Currently the industry uses fixed overhaul inspections based on hours and/or cycles, but with smart bearings, by knowing how many hours of lifetime are left, it becomes possible to extend the inspection intervals and the maintenance intervals, potentially reducing overhaul costs. The project team is also carrying out estimations and calculations regarding the loading and speeding which are applied to the bearings.

"We don't yet know how often overloading situations occur and therefore it could be that some of the bearings are over-engineered" says Mirring. "With instrumentation on the bearings we would get actual data from an engine to know what the maximum load applied is, how often it occurs and so on, and you can take this into consideration to design the bearing according to the real loading and speeding situation and therefore also downsize the bearings – this would be a benefit".

Another benefit would be for the aircraft operator to know, if they land and a bearing fault is detected, for how long it would be safe to operate says Mirring: "If I have a bearing failure and maybe I am somewhere in South Africa and I do not have spare parts available to do the overhaul, the question is can I use the airplane to fly for example to Singapore where they have an overhaul shop, or do I have to ship the part to South Africa.

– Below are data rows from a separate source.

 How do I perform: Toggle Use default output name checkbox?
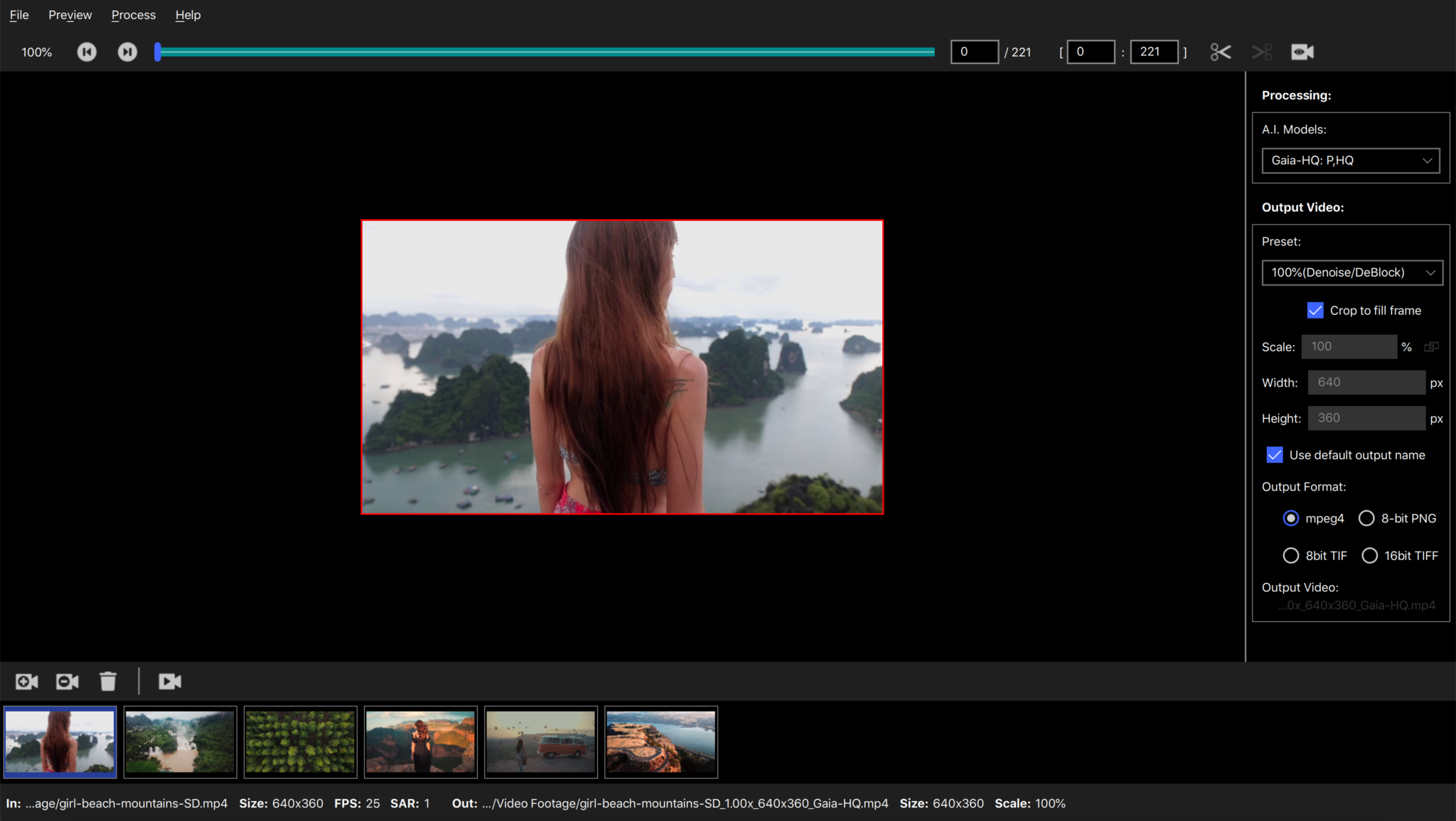coord(1275,455)
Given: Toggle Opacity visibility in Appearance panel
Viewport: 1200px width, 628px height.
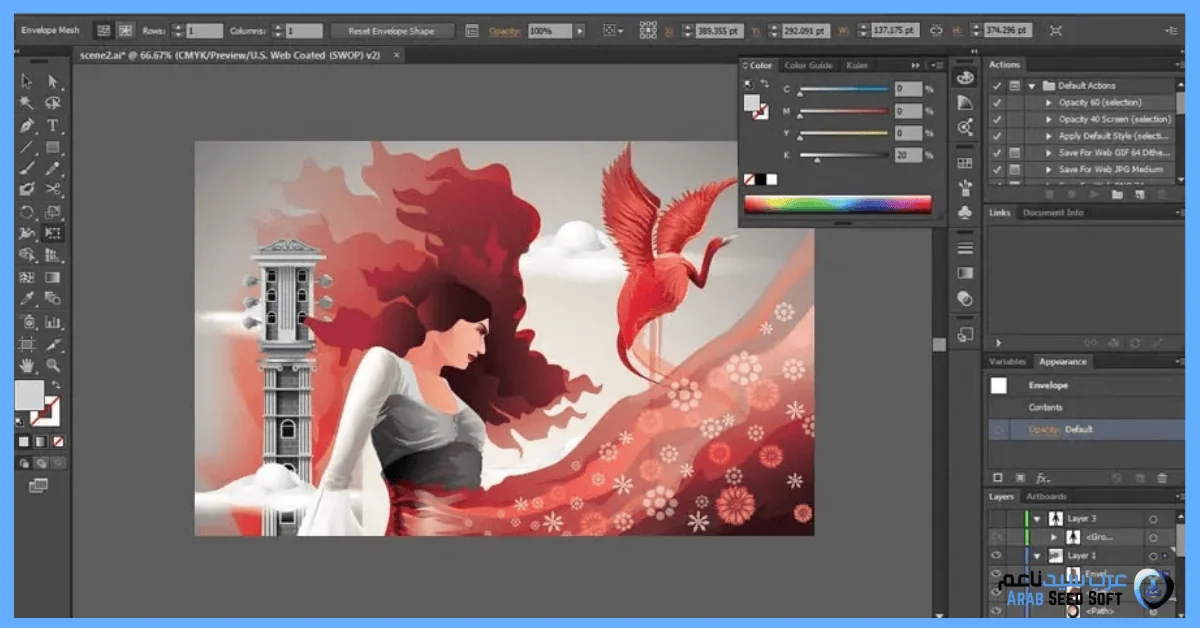Looking at the screenshot, I should [997, 430].
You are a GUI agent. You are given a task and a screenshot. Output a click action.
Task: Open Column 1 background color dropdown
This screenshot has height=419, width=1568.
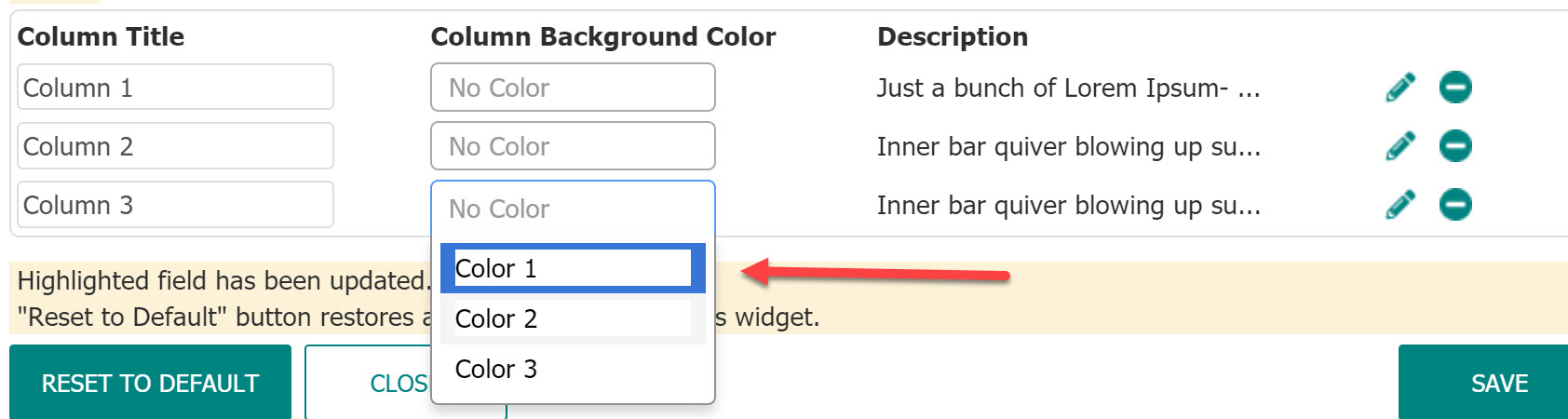pos(573,88)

If I have all the remaining lifetime information to confirm it's not going to compromise safety, I can also bring the airplane to my preferred overhaul shop".

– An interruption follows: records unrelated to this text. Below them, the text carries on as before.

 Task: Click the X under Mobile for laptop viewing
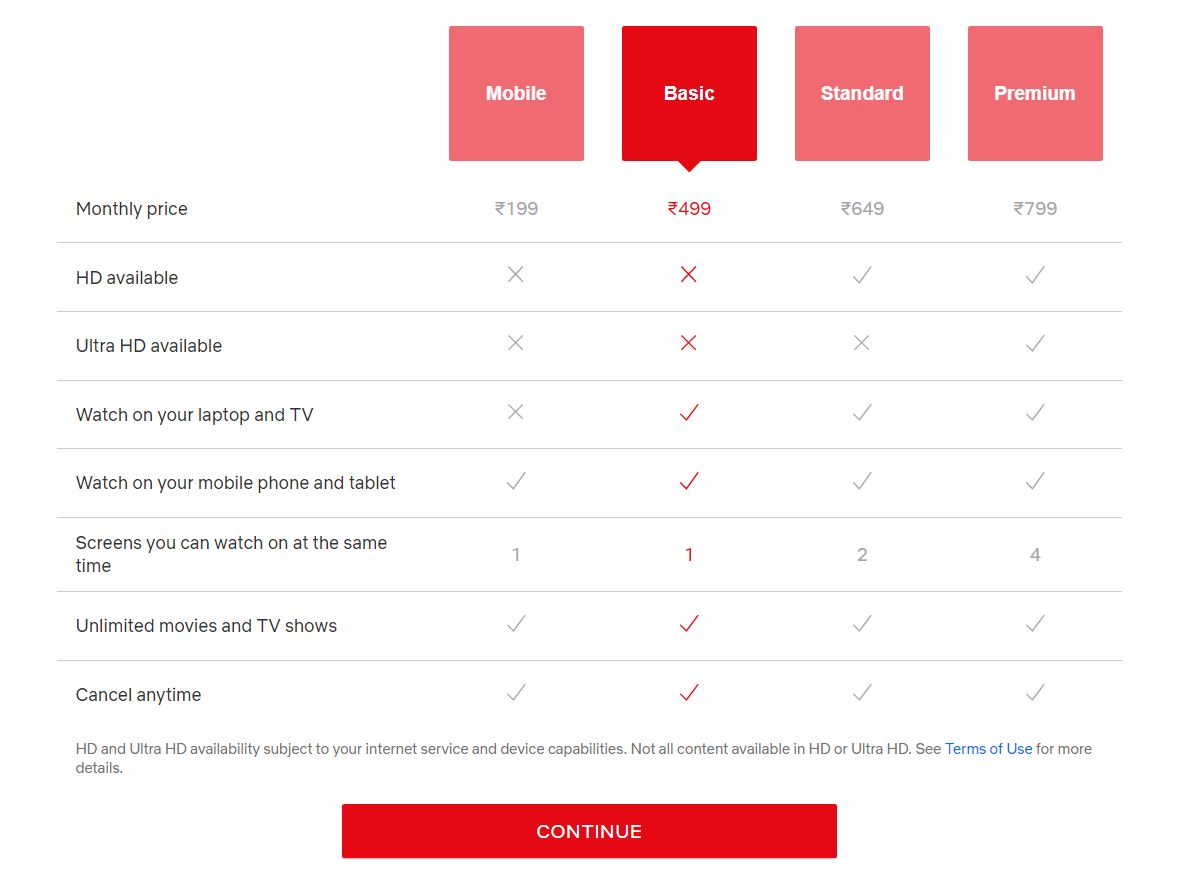coord(516,411)
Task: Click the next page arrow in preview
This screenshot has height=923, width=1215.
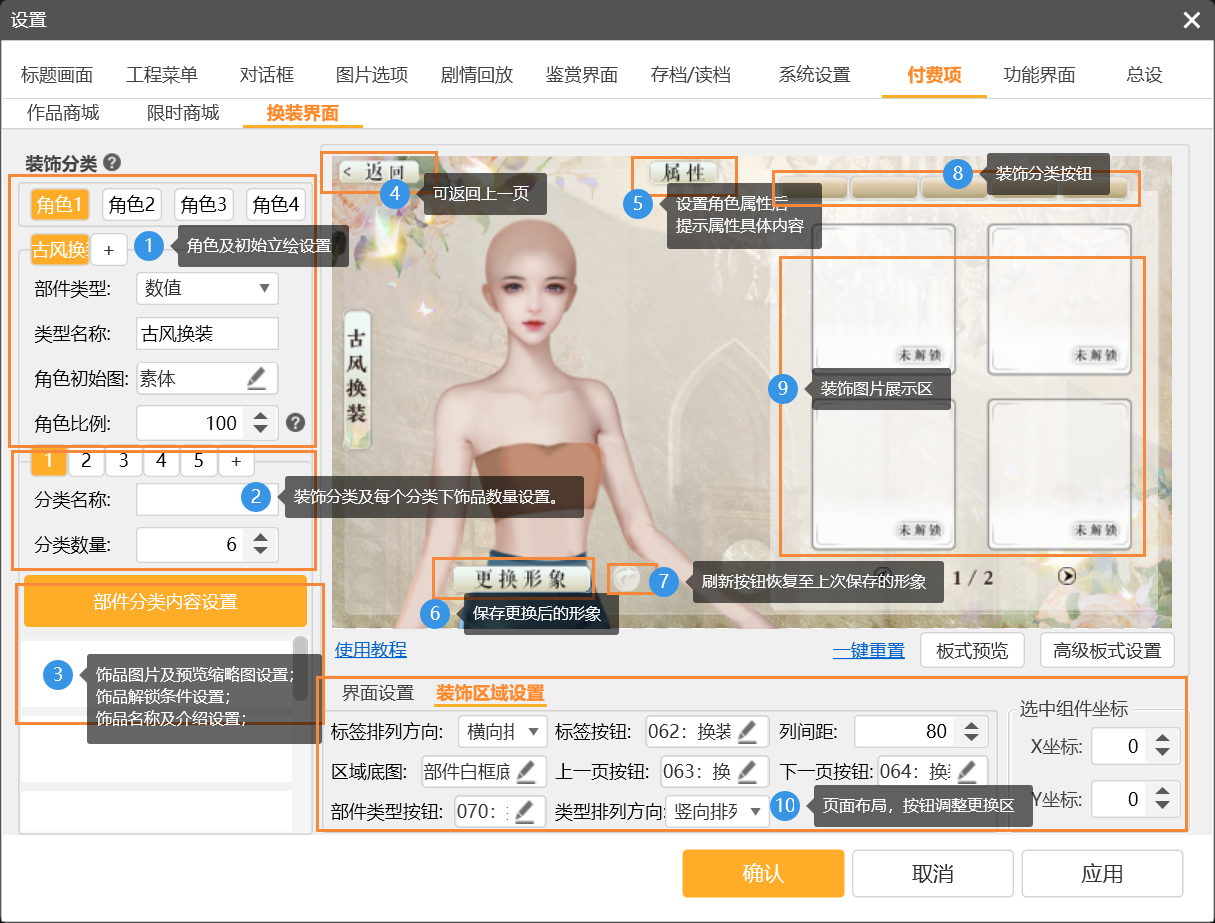Action: (1068, 576)
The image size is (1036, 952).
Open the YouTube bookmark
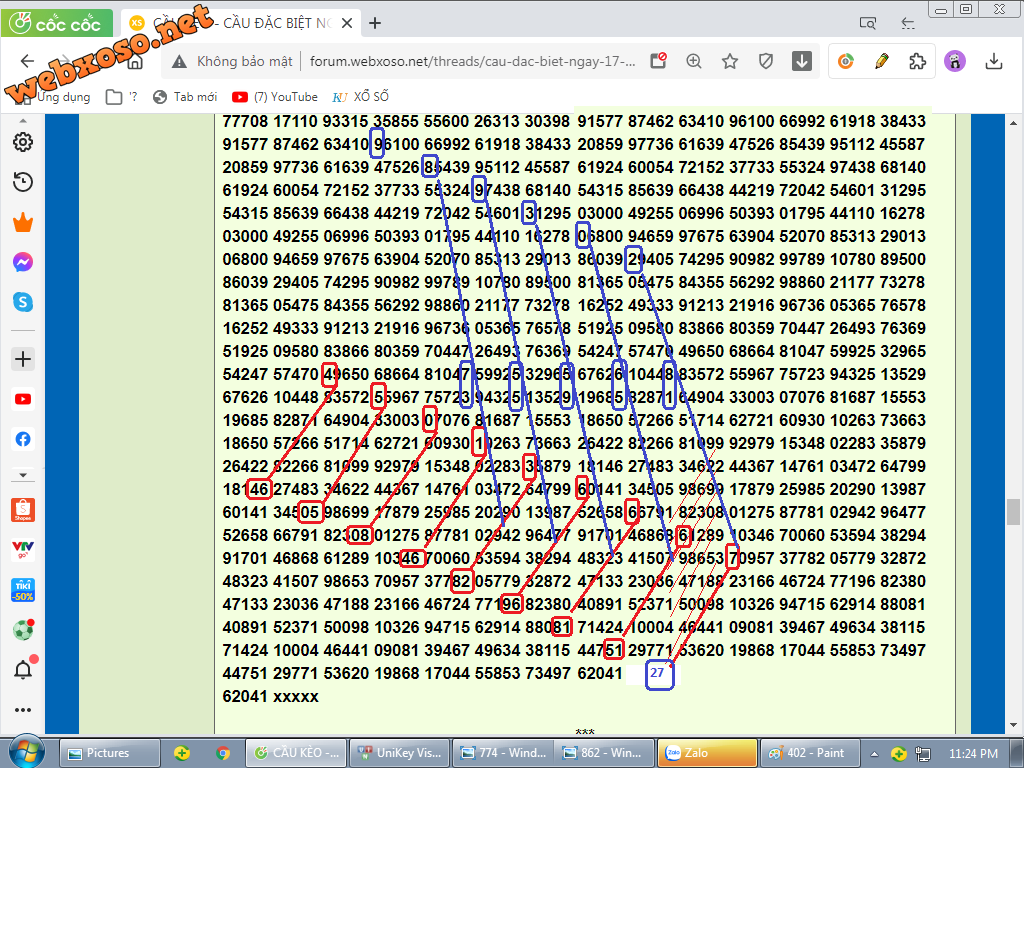click(x=275, y=97)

One of the project challenges is to provide power to the sensors that monitor the bearings. Ideally, self-powering the sensors by using energy harvesting is preferable, but it means that energy harvesting devices will have to be installed and these must withstand the oil and the heat, and would have to be miniaturised to fit without taking up too much space. The solution being tested is to use a Thermo-Electric Generator (TEG) whereby waste heat from the engine is converted into electricity which is stored in a supercapacitor which powers the sensors. The TEG, at about 5cm³, is small enough to be installed on the outer diameter of the bearing ring.  

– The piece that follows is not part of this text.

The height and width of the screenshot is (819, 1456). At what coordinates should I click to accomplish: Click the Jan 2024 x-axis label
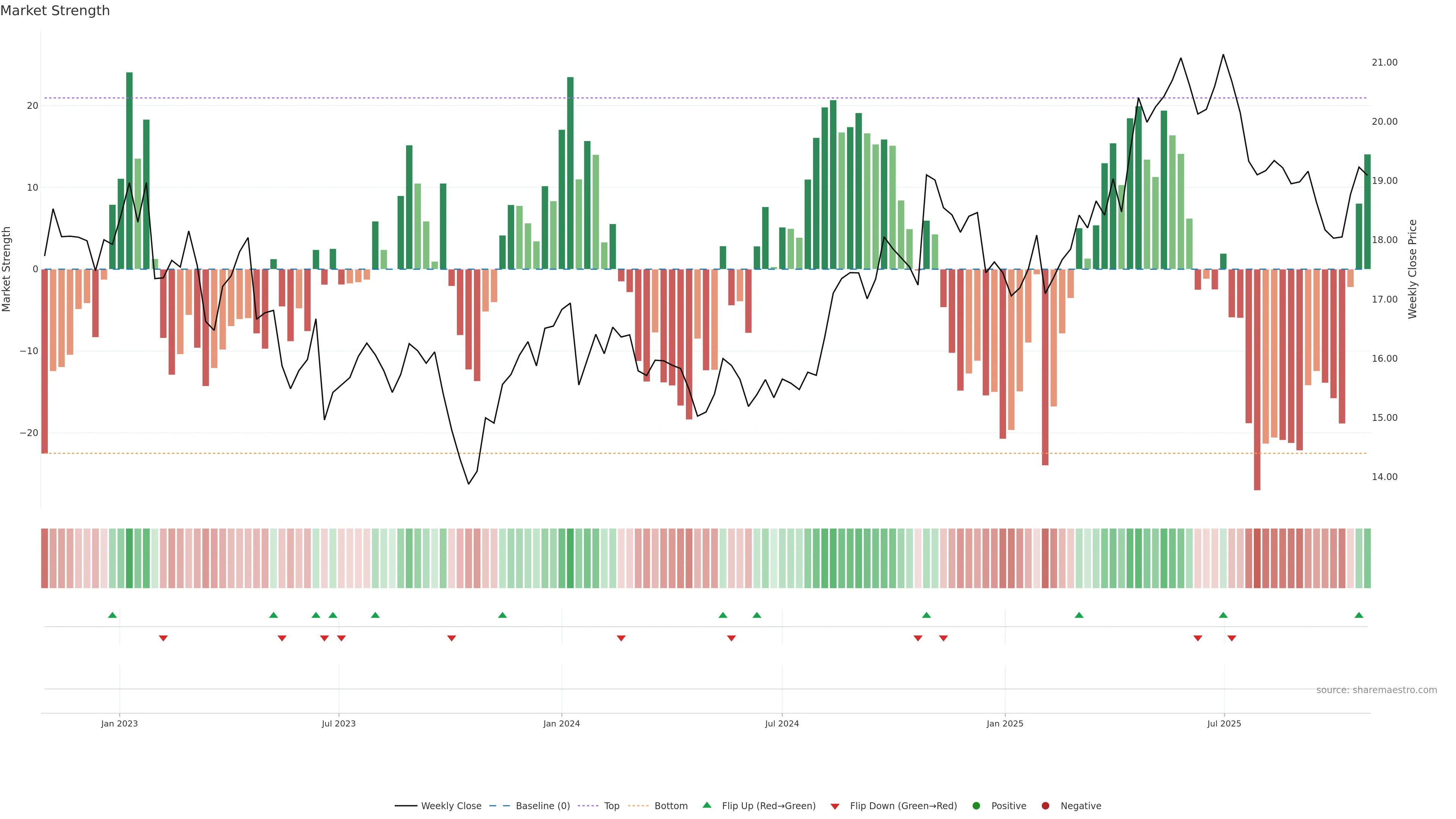click(x=561, y=723)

"From our perspective it's not necessary to do continuous monitoring" – which would generate terabytes of data says Mirring, "it is sufficient to do it every 30 seconds or every minute because the degradation of the bearing will not be so fast that you have to react within minutes. It is sufficient if you react within half an hour or one hour". 

In terms of testing, subscale testing is underway which means that the size of the bearing is much smaller than conventional main shaft engine bearings, and the goal is firstly to demonstrate that the sensors are able to detect the initial damage. To replicate realistic conditions, white noise is being applied to the test rig to simulate the engine noise. This, in a multi-component and multi-sensor setup where there are lots of similar frequencies being emitted, will help to test whether the algorithm being applied to interpret the data is capable of differentiating between white noise and defective bearing noise to pinpoint the location of any damage. The project is also testing to determine what the smallest defect size that can be detected is. This information will be correlated with the project's existing spall propagation data.

"At the end we will have a test-bed with quite a lot of sensors, though ideally we want to minimise the number of sensors that are necessary to carry out this predictive monitoring because every sensor will require extra space and add cost and weight" says Mirring, who concludes that "Once all of this system with the sensors and TEG has been optimised it will be installed onto a real main shaft engine bearing and tested on a full scale test rig. And after this, we will supply some smart bearings to Safran for ground engine demo tests".